I have become possessor of the Roost! I have repaired and renovated it
with religious care, in the genuine Dutch style, and have adorned and
illustrated it with sundry reliques of the glorious days of the New
Netherlands. A venerable weathercock, of portly Dutch dimensions,
which once battled with the wind on the top of the Stadt-House of New
Amsterdam, in the time of Peter Stuyvesant, now erects its crest on
the gable end of my edifice; a gilded horse in full gallop, once the
weathercock of the great Vander Heyden Palace of Albany, now glitters in
the sunshine, and veers with every breeze, on the peaked turret over
my portal; my sanctum sanctorum is the chamber once honored by the
illustrious Diedrich, and it is from his elbow-chair, and his identical
old Dutch writing-desk, that I pen this rambling epistle.

Here, then, have I set up my rest, surrounded by the recollections of
early days, and the mementoes of the historian of the Manhattoes, with
that glorious river before me, which flows with such majesty through his
works, and which has ever been to me a river of delight.

I thank God I was born on the banks of the Hudson! I think it an
invaluable advantage to be born and brought up in the neighborhood of
some grand and noble object in nature; a river, a lake, or a mountain.
We make a friendship with it, we in a manner ally ourselves to it for
life. It remains an object of our pride and affections, a rallying
point, to call us home again after all our wanderings. "The things which
we have learned in our childhood," says an old writer, "grow up with our
souls, and unite themselves to it." So it is with the scenes among which
we have passed our early days; they influence the whole course of our
thoughts and feelings; and I fancy I can trace much of what is good and
pleasant in my own heterogeneous compound to my early companionship with
this glorious river. In the warmth of my youthful enthusiasm, I used to
clothe it with moral attributes, and almost to give it a soul. I admired
its frank, bold, honest character; its noble sincerity and perfect
truth.

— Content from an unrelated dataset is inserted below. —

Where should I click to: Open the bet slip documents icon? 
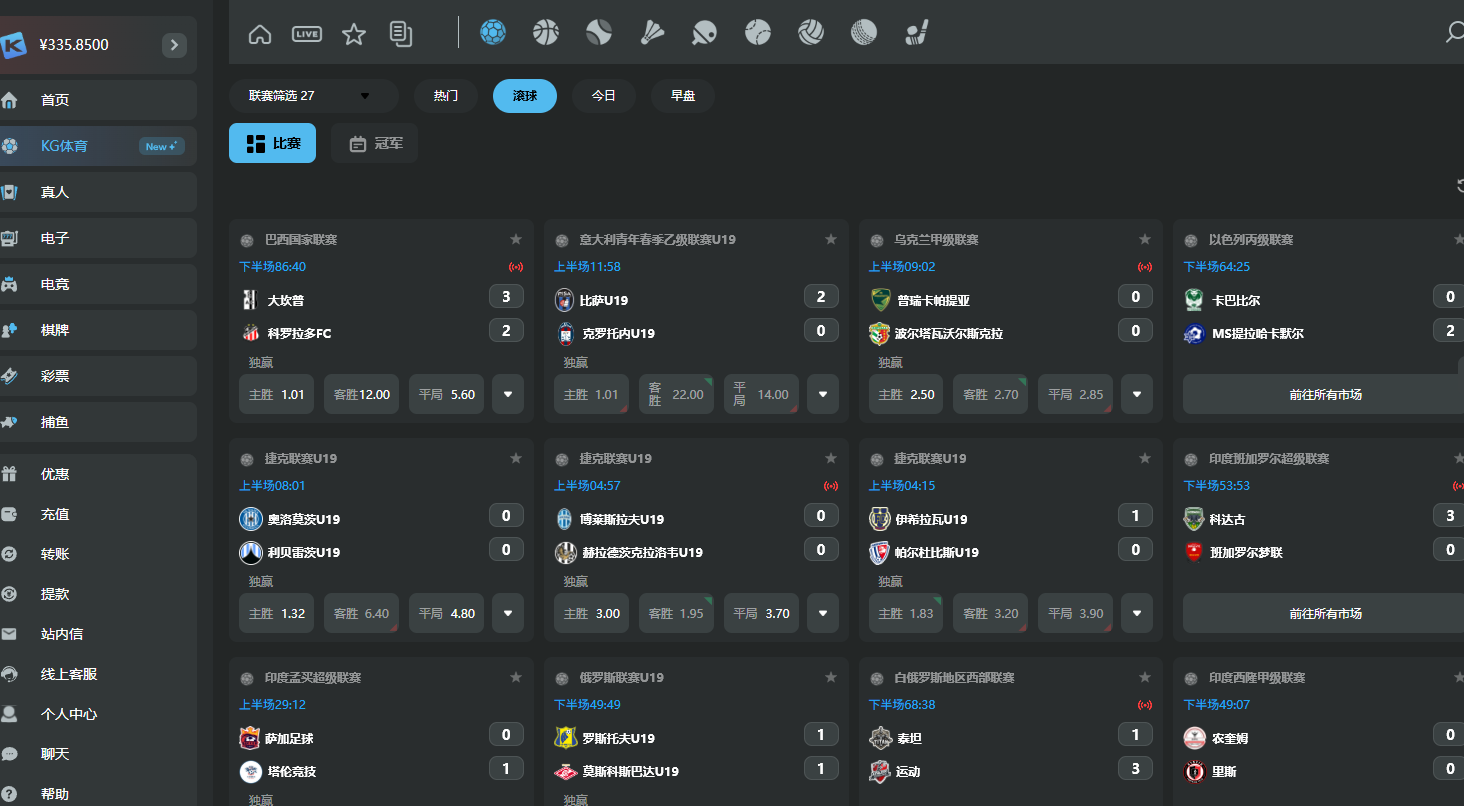401,34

Here was no specious, smiling surface, covering the dangerous
sand-bar or perfidious rock; but a stream deep as it was broad, and
bearing with honorable faith the bark that trusted to its waves. I
gloried in its simple, quiet, majestic, epic flow; ever straight
forward. Once, indeed, it turns aside for a moment, forced from its
course by opposing mountains, but it struggles bravely through them, and
immediately resumes its straightforward march. Behold, thought I, an
emblem of a good man's course through life; ever simple, open, and
direct; or if, overpowered by adverse circumstances, he deviate into
error, it is but momentary; he soon recovers his onward and honorable
career, and continues it to the end of his pilgrimage.

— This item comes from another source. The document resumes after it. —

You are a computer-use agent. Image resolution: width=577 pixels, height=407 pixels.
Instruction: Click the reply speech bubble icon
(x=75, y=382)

Excuse this rhapsody, into which I have been betrayed by a revival of
early feelings. The Hudson is, in a manner, my first and last love; and
after all my wanderings and seeming infidelities, I return to it with a
heart-felt preference over all the other rivers in the world. I seem
to catch new life as I bathe in its ample billows and inhale the pure
breezes of its hills. It is true, the romance of youth is past, that
once spread illusions over every scene. I can no longer picture an
Arcadia in every green valley; nor a fairy land among the distant
mountains; nor a peerless beauty in every villa gleaming among the
trees; but though the illusions of youth have faded from the landscape,
the recollections of departed years and departed pleasures shed over it
the mellow charm of evening sunshine.

Permit me, then, Mr. Editor, through the medium of your work, to
hold occasional discourse from my retreat with the busy world I have
abandoned. I have much to say about what I have seen, heard, felt, and
thought through the course of a varied and rambling life, and some
lucubrations that have long been encumbering my portfolio; together with
divers reminiscences of the venerable historian of the New Netherlands,
that may not be unacceptable to those who have taken an interest in his
writings, and are desirous of any thing that may cast a light back upon
our early history. Let your readers rest assured of one thing, that,
though retired from the world, I am not disgusted with it; and that if
in my communings with it I do not prove very wise, I trust I shall at
least prove very good-natured.

Which is all at present, from

Yours, etc.,

GEOFFREY CRAYON.

* * * * *

TO THE EDITOR OF THE KNICKERBOCKER.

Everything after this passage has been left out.